Background information
- Birth name: Osvaldo Carlos Piro
- Born: 1 January 1937 Buenos Aires, Argentina
- Died: 7 August 2025 (aged 88)
- Genres: Tango
- Occupation(s): Bandoneonist, conductor, arranger, composer
- Instrument: Bandoneon
- Labels: Philips Records

= Osvaldo Piro =

Argentine musician (1937–2025)

Osvaldo Carlos Piro (/es/; 1 January 1937 – 7 August 2025) was an Argentine bandoneonist, conductor, arranger and tango composer.

== Life and career ==
Osvaldo Piro was born in the La Paternal neighborhood of the city of Buenos Aires, on 1 January 1937. He began his bandoneon studies at the age of 10 with Félix Cordisco (uncle of bandoneon player Alfredo Cordisco, who also taught piano).

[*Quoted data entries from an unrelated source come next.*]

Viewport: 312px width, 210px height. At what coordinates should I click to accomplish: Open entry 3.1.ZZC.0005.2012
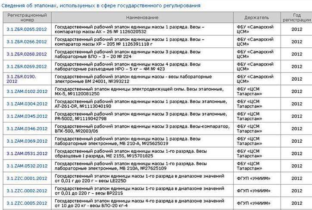click(27, 203)
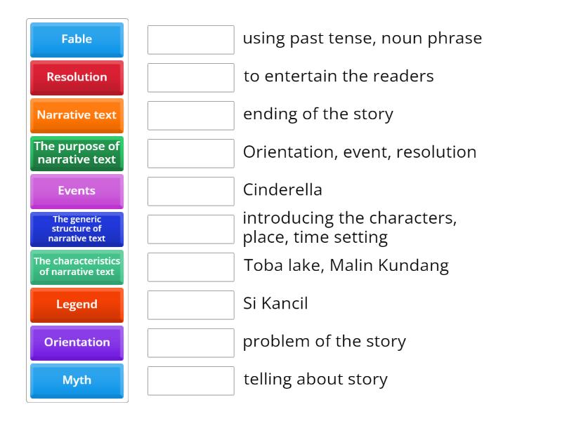This screenshot has width=562, height=421.
Task: Select the Resolution tile
Action: 76,78
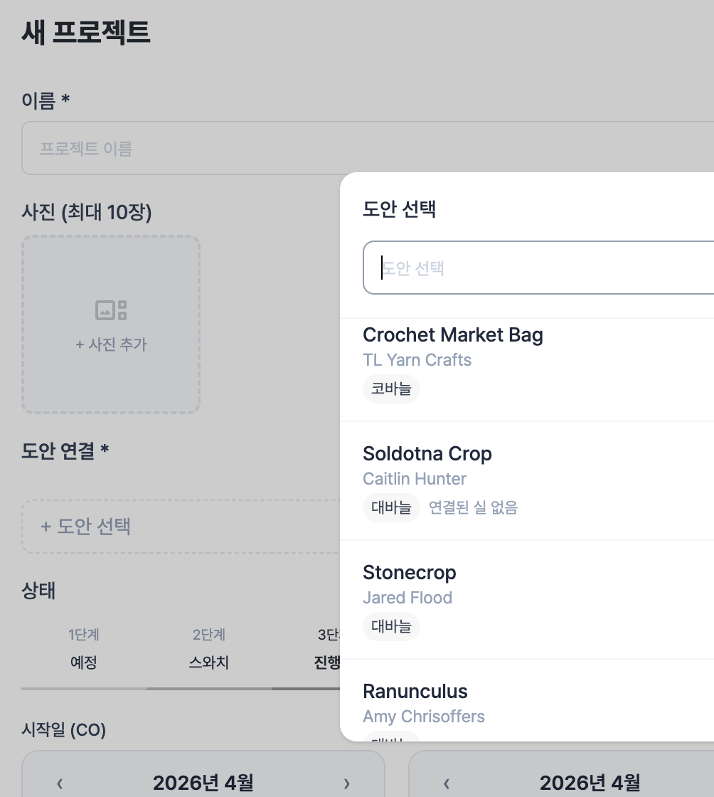Go to previous month in right calendar
This screenshot has height=797, width=714.
click(447, 784)
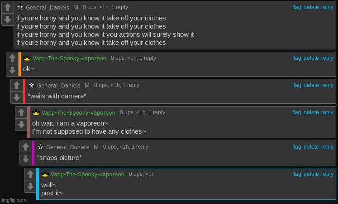
Task: Delete the "ok~" comment
Action: pyautogui.click(x=311, y=58)
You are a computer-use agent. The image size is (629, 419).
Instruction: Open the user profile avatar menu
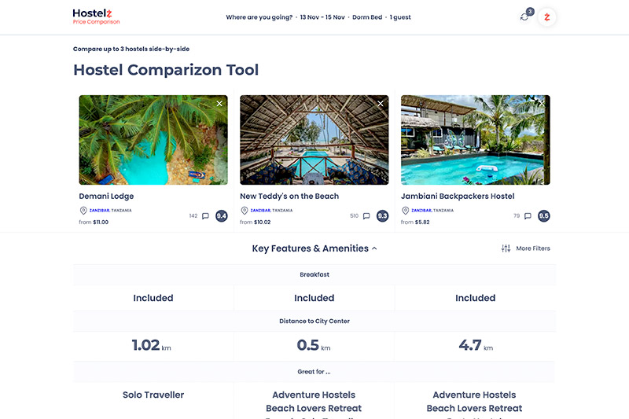(x=546, y=17)
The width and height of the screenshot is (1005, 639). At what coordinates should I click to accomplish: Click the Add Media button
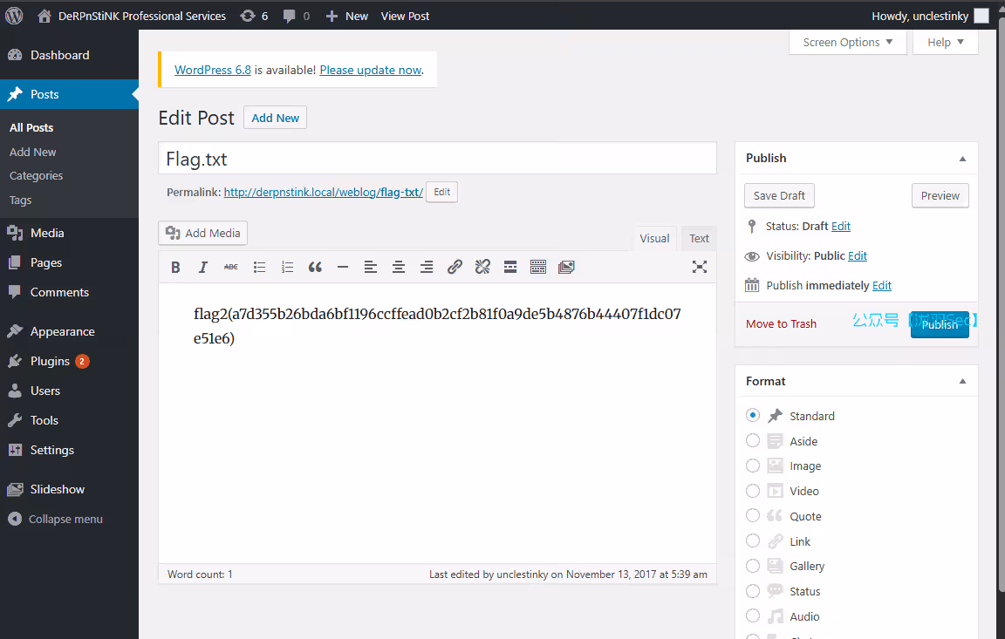click(203, 234)
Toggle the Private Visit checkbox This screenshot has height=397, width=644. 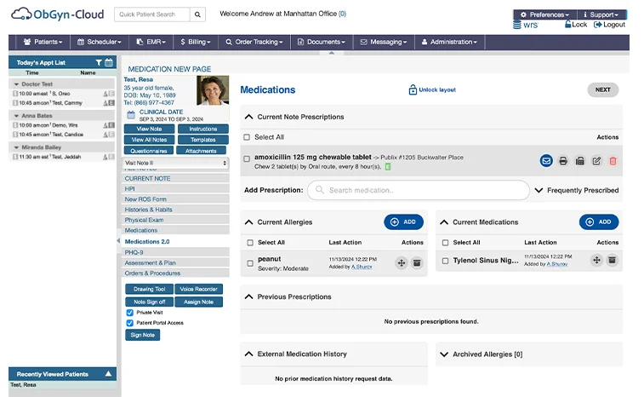[130, 313]
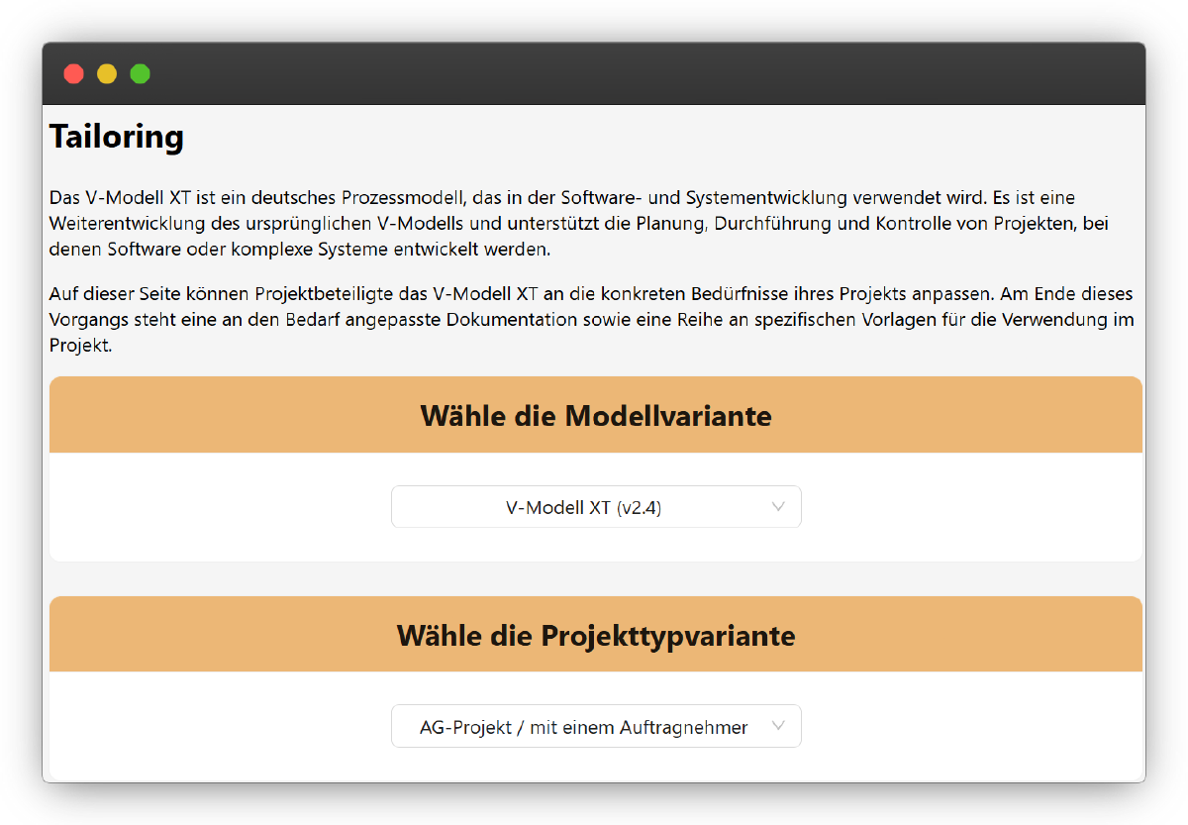Click the dark window title bar
This screenshot has height=825, width=1188.
(594, 73)
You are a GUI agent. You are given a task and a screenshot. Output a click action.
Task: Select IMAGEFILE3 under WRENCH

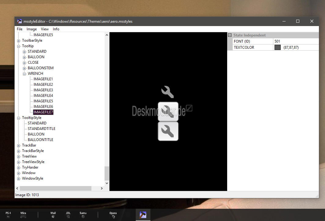click(x=43, y=90)
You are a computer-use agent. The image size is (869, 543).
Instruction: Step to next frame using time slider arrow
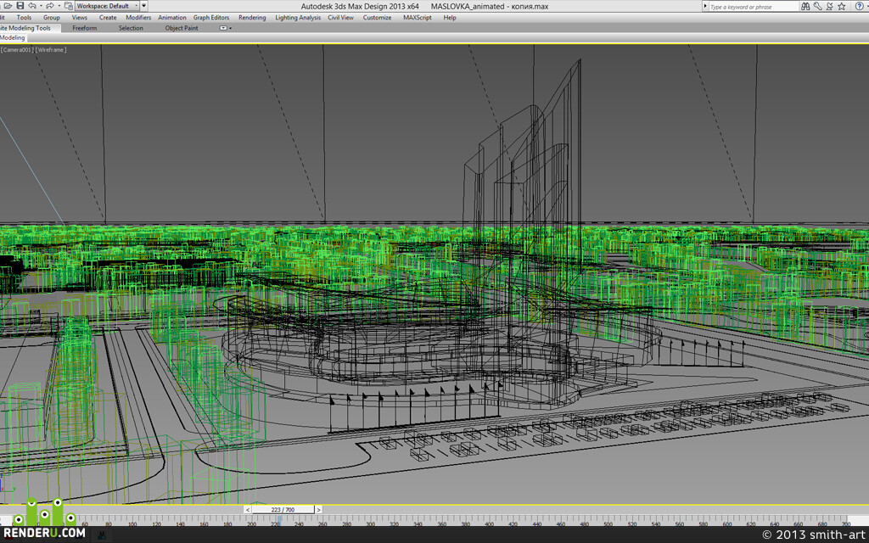click(x=318, y=509)
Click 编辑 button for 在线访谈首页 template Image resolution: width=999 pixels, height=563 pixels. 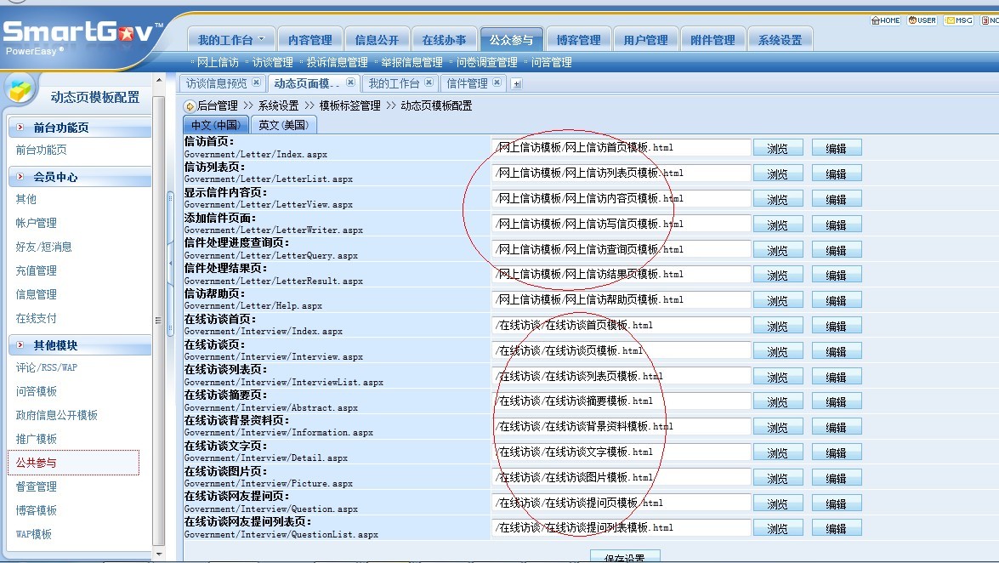point(836,326)
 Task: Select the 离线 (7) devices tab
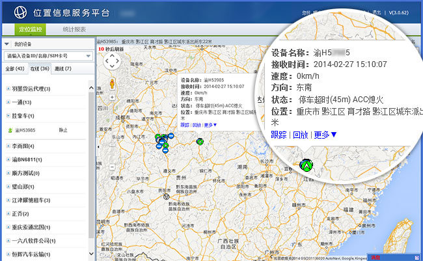63,68
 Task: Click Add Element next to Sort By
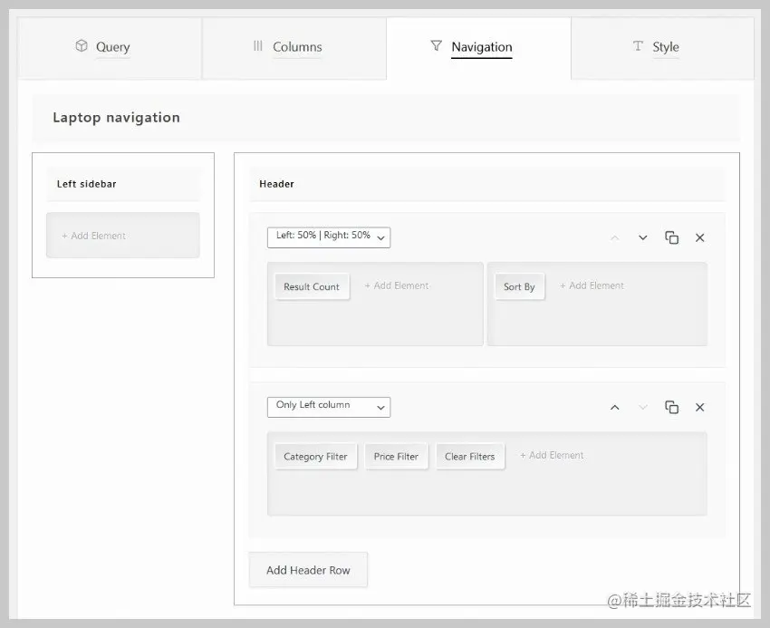[x=592, y=285]
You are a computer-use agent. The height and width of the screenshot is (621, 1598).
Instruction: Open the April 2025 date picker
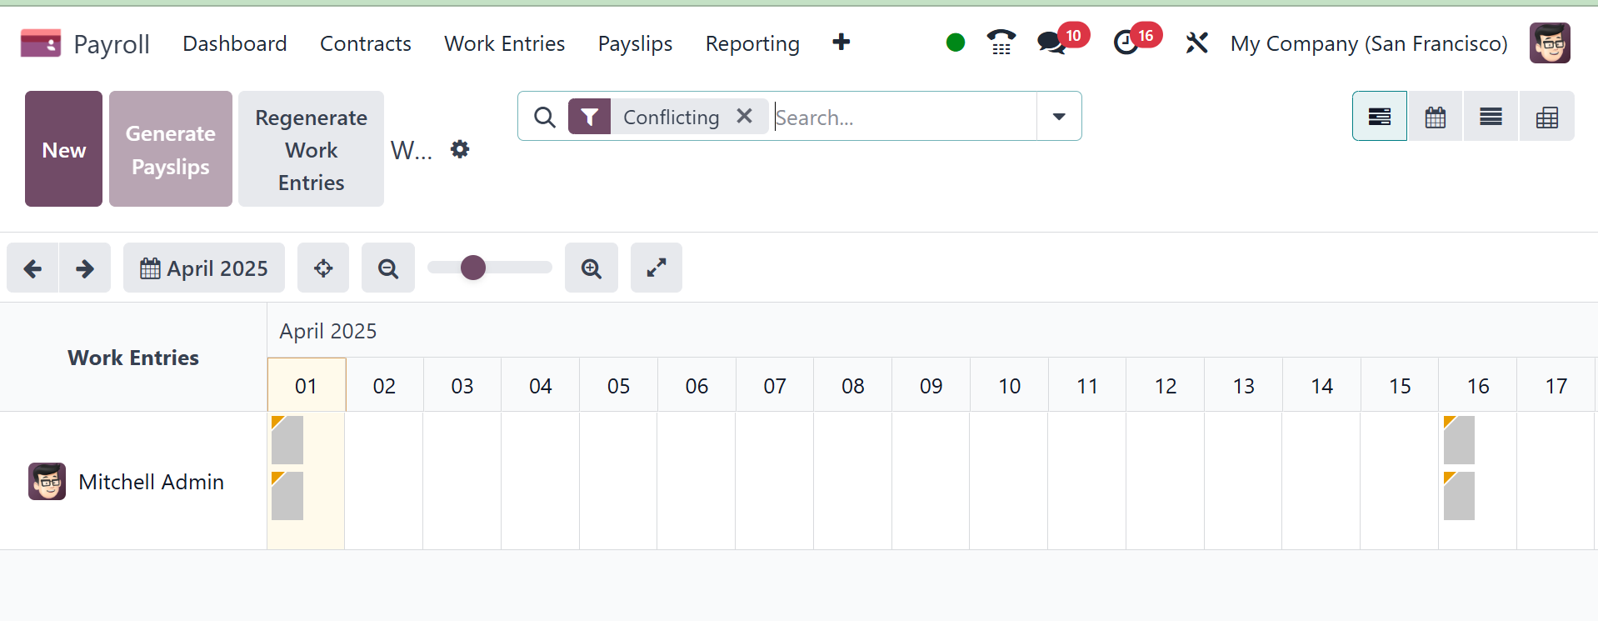204,268
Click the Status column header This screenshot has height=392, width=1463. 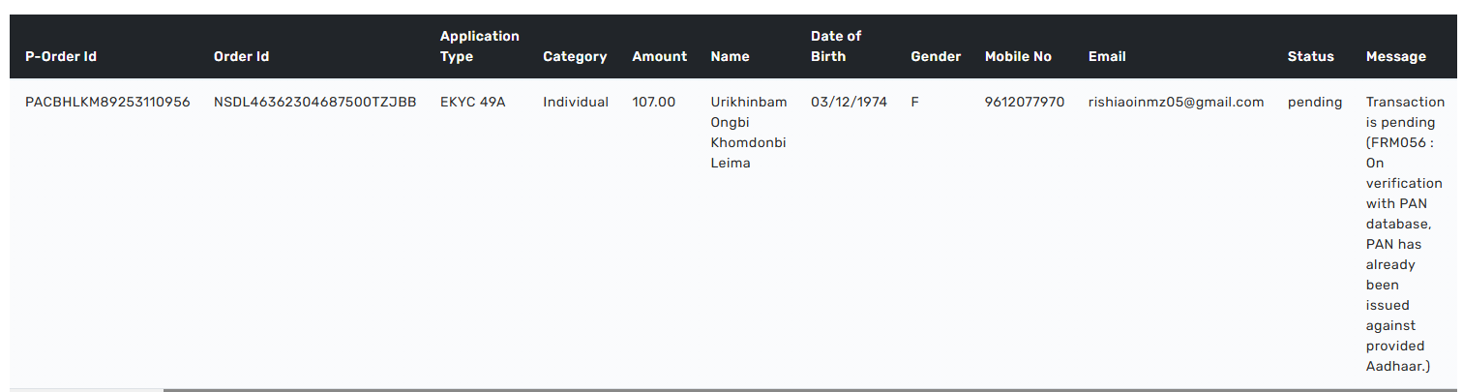[x=1310, y=56]
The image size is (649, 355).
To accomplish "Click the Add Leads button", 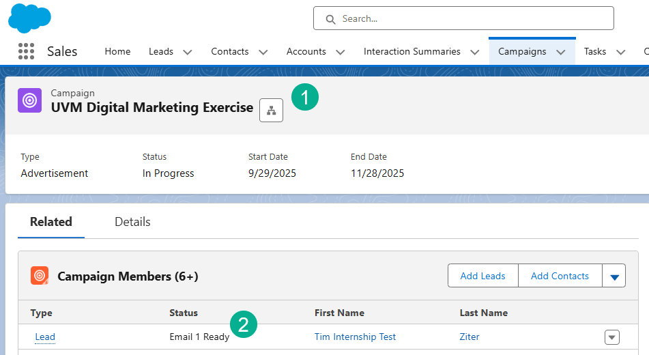I will click(x=482, y=276).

At the age of 11, he formed the children's musical trio OSMASI (Osvaldo, Mario, and Simón). At 12, he continued his studies with bandoneonist Domingo Mattio, who had been a member of Aníbal Troilo's orchestra.

He studied harmony with Pedro Rubione and Julio Nistal, and the philosophy of music with Juan Francisco Giacobbe. At the age of 15, he joined Ricardo Pedevilla's orchestra as a professional musician.

At the age of 16, he joined Alfredo Gobbi's orchestra, at a time when Jorge Maciel and Carlos Almada were the vocalists. He also belonged, for a short time and simultaneously, to the orchestras of Víctor D´Armario, with Ángel D´Angostini and Celso Amato, among others. He returned to Gobbi's orchestra, with whom he stayed for six years. Then, a year before forming his own orchestra, he joined Fulvio Salamanca’s in 1964.

He debuted with his own orchestra on 16 February 1965, at the Patio de Tango.

His orchestra was composed of:

- Osvaldo Piro (conductor and first bandoneon)
- Raúl Salvetti, Oscar Malvestitti and Alejandro Prevignano (bandoneons)
- Eduardo Salgado (soloist)
- Mario Grossi and Ricardo Buonvincino (violins)
- Néstor Panik (viola)
- Enrique Gonzalez (cello)
- Oscar Palermo (piano)
- Osvaldo Aulicino (bass)

Piro died on 7 August 2025, at the age of 88.

== Awards ==
- Palma de Oro (Festival de La Falda, Córdoba, 1965).
- Martín Fierro Award (APTRA, 1966).
- Konex Awards 1985 (Conductor of Orquesta Típica) and 1995 (Tango Ensemble).
- Distinguished Citizen of the city of Buenos Aires, 1995.